** begin Material shown **

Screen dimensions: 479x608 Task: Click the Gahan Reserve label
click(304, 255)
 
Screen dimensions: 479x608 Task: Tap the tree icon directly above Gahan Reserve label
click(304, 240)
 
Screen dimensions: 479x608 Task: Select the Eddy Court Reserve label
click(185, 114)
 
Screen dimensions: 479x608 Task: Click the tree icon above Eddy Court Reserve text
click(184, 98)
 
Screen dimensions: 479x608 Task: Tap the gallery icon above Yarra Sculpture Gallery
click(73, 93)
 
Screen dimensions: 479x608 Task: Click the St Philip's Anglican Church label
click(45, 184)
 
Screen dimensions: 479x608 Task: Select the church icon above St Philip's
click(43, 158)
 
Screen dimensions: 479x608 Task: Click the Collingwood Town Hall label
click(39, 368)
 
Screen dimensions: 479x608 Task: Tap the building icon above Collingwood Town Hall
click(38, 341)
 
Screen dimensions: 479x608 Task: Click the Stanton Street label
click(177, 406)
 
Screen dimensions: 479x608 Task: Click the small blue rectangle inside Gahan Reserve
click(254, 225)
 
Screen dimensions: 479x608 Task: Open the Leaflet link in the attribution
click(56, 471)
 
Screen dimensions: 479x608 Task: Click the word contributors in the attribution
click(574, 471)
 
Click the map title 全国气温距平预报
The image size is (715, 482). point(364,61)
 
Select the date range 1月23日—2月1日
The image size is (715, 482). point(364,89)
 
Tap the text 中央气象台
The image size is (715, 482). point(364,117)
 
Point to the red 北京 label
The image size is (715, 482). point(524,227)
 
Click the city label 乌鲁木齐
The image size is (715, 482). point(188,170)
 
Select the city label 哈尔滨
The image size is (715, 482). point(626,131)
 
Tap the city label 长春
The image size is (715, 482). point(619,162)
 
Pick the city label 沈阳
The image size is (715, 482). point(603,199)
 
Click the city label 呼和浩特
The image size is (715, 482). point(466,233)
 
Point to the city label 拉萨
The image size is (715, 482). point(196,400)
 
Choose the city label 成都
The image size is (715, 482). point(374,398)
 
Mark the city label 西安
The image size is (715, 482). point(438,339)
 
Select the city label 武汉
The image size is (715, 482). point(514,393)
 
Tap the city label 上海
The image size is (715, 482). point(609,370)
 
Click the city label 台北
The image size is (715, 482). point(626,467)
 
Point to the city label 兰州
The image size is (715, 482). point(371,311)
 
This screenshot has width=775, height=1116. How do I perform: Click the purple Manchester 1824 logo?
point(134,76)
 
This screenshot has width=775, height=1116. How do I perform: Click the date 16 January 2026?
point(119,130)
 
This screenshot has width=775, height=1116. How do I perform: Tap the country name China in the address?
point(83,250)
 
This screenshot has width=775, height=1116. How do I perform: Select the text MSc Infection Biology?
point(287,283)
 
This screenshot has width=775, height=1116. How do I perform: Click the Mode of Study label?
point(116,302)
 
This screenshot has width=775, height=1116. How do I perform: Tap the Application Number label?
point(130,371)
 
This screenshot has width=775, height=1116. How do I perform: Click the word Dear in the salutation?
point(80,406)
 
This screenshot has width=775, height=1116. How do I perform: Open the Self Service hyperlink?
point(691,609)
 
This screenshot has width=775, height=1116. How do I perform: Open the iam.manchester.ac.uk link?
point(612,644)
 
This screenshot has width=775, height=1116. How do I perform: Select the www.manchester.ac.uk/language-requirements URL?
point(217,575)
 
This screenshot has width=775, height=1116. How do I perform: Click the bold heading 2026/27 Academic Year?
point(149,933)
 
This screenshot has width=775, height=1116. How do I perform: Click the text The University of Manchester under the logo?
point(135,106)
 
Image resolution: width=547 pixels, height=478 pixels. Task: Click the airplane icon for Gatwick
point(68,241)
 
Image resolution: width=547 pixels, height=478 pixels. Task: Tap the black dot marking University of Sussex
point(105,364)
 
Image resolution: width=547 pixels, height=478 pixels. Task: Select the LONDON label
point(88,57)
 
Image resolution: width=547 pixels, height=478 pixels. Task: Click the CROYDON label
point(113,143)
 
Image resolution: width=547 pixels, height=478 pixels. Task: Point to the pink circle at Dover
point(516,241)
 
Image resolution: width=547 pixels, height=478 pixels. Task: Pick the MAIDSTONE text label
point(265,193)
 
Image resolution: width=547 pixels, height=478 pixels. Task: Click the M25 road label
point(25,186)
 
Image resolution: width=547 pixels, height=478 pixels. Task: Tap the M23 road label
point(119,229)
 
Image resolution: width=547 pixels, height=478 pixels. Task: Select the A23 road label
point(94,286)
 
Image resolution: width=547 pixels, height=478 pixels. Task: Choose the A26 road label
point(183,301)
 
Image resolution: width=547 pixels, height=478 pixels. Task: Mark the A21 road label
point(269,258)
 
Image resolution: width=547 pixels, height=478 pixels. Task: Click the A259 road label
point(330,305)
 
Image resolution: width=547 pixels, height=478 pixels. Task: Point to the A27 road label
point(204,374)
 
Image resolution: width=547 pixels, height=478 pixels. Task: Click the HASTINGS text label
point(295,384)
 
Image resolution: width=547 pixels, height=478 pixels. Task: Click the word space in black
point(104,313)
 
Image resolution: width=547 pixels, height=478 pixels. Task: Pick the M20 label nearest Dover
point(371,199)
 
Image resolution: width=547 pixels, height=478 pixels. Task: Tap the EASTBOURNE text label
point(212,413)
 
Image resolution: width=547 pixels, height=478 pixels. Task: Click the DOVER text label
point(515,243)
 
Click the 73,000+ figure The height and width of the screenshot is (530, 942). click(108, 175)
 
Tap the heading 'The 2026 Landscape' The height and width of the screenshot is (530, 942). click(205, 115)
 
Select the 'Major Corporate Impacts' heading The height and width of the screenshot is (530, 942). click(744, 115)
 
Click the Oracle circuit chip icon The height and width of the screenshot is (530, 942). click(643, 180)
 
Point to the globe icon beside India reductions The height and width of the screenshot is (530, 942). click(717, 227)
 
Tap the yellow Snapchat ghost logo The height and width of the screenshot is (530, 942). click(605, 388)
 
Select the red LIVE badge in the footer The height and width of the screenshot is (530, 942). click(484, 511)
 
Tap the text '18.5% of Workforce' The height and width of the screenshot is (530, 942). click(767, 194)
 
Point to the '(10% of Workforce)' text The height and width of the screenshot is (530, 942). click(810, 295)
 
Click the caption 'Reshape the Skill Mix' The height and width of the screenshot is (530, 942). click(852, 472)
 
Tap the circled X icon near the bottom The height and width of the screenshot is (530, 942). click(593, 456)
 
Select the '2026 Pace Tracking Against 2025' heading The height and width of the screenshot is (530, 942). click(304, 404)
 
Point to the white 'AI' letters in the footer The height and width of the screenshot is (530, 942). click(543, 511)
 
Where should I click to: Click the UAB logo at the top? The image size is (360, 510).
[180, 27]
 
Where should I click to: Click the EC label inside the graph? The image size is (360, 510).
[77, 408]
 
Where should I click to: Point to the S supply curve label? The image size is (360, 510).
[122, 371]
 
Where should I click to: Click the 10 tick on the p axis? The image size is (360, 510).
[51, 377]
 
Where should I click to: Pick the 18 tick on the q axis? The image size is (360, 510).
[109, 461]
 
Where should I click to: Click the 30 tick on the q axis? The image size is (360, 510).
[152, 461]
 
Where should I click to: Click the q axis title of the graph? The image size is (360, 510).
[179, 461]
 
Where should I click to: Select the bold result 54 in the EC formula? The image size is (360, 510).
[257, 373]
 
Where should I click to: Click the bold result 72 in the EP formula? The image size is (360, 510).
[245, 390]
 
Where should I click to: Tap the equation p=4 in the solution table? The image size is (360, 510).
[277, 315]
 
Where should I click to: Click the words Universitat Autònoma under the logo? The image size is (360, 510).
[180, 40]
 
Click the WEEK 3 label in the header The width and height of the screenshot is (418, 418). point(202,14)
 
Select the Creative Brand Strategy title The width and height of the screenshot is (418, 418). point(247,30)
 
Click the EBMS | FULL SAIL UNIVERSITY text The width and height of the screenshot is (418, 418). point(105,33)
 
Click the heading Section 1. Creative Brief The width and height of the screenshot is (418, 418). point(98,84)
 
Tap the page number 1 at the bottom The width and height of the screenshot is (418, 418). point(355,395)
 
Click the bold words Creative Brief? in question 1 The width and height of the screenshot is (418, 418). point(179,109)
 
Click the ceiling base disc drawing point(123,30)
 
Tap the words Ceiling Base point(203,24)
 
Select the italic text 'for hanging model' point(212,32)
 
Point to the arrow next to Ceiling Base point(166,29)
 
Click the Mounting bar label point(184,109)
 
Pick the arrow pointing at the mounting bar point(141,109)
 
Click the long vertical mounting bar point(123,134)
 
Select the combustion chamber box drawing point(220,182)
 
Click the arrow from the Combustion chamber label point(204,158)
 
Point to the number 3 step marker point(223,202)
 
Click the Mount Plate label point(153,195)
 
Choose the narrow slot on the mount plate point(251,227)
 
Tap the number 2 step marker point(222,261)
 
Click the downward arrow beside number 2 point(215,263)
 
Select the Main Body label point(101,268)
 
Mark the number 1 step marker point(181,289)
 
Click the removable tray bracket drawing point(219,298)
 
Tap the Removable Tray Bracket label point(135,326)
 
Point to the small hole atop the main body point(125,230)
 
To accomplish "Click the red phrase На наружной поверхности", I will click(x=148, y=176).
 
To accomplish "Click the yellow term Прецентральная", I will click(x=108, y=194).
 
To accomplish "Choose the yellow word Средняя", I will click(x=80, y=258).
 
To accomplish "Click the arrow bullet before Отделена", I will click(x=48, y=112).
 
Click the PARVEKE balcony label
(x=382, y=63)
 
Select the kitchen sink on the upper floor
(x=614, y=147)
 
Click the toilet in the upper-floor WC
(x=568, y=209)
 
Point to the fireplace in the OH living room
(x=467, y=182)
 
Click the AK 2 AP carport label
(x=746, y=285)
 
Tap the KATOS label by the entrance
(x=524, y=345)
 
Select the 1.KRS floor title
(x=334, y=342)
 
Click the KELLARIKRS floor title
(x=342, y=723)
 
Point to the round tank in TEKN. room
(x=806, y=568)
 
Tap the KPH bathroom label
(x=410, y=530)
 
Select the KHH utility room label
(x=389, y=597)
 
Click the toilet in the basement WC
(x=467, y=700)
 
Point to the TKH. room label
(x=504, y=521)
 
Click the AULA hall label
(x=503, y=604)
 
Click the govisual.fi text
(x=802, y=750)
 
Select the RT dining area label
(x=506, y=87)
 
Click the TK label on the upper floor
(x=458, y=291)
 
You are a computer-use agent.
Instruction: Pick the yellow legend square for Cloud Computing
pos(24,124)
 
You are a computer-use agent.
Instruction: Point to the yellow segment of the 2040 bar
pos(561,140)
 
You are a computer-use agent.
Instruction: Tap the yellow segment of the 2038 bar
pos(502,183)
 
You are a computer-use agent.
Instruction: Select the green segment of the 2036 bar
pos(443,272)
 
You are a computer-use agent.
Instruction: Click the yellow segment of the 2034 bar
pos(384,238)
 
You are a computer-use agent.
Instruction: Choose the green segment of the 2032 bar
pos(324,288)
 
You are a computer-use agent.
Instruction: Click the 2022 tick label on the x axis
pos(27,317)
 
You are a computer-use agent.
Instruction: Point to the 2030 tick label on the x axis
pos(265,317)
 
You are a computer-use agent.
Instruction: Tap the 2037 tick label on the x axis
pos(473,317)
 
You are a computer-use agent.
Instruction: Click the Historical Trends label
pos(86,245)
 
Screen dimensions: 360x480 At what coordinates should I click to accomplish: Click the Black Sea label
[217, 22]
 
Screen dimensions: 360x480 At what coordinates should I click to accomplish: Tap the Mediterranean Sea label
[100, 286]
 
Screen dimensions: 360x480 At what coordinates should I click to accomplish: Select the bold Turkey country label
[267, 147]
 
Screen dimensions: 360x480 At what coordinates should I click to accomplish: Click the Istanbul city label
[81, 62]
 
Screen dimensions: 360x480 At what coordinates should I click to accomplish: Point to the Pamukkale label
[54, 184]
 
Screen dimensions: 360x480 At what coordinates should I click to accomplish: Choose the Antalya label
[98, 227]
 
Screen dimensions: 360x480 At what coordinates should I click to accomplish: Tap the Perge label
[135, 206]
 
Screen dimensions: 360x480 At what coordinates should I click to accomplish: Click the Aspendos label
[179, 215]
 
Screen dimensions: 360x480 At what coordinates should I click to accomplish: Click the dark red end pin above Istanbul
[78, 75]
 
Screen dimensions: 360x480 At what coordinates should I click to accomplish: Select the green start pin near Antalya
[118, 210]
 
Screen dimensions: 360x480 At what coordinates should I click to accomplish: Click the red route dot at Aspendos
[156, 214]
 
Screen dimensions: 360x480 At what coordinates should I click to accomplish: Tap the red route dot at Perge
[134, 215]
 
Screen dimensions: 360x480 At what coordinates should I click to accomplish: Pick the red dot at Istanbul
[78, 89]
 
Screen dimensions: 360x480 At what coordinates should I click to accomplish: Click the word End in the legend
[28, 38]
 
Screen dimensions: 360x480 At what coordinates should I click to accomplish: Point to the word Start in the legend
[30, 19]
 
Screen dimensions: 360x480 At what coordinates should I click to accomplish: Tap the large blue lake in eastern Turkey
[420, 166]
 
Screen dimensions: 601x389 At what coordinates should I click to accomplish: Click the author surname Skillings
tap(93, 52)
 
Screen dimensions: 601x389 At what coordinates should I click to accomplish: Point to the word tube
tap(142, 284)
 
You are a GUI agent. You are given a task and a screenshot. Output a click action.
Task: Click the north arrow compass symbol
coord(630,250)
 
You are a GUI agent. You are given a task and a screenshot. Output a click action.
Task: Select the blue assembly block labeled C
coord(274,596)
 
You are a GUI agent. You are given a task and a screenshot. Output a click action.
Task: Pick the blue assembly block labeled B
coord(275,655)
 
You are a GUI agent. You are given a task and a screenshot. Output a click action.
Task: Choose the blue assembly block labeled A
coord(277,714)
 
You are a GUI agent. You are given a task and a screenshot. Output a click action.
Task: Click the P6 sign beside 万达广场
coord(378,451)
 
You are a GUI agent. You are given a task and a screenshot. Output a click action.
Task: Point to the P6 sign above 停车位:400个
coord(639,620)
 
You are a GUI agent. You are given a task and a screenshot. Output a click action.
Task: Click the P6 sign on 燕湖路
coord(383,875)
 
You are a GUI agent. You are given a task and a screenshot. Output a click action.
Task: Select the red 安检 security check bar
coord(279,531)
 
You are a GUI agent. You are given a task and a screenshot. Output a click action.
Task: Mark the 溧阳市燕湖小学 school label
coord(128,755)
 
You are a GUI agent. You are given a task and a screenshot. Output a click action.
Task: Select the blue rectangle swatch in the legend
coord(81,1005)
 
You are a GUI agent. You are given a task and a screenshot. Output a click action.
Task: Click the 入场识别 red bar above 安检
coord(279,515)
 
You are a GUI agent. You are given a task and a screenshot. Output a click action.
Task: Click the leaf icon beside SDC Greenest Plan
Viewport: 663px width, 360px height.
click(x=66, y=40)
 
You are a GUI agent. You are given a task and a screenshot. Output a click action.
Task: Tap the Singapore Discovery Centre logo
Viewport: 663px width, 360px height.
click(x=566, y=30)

** end Material shown **

* _Task to carry out_:
Copy out the records above verbatim, starting at the line that contains "Application Number label?" and continuing through the line that contains "point(516,241)", including both of those lines.

* _Answer to this problem_:
This screenshot has width=775, height=1116. How do I perform: Tap the Application Number label?
point(130,371)
 
This screenshot has width=775, height=1116. How do I perform: Click the word Dear in the salutation?
point(80,406)
 
This screenshot has width=775, height=1116. How do I perform: Open the Self Service hyperlink?
point(691,609)
 
This screenshot has width=775, height=1116. How do I perform: Open the iam.manchester.ac.uk link?
point(612,644)
 
This screenshot has width=775, height=1116. How do I perform: Select the www.manchester.ac.uk/language-requirements URL?
point(217,575)
 
This screenshot has width=775, height=1116. How do I perform: Click the bold heading 2026/27 Academic Year?
point(149,933)
 
This screenshot has width=775, height=1116. How do I perform: Click the text The University of Manchester under the logo?
point(135,106)
 
Image resolution: width=547 pixels, height=478 pixels. Task: Click the airplane icon for Gatwick
point(68,241)
 
Image resolution: width=547 pixels, height=478 pixels. Task: Tap the black dot marking University of Sussex
point(105,364)
 
Image resolution: width=547 pixels, height=478 pixels. Task: Select the LONDON label
point(88,57)
 
Image resolution: width=547 pixels, height=478 pixels. Task: Click the CROYDON label
point(113,143)
 
Image resolution: width=547 pixels, height=478 pixels. Task: Point to the pink circle at Dover
point(516,241)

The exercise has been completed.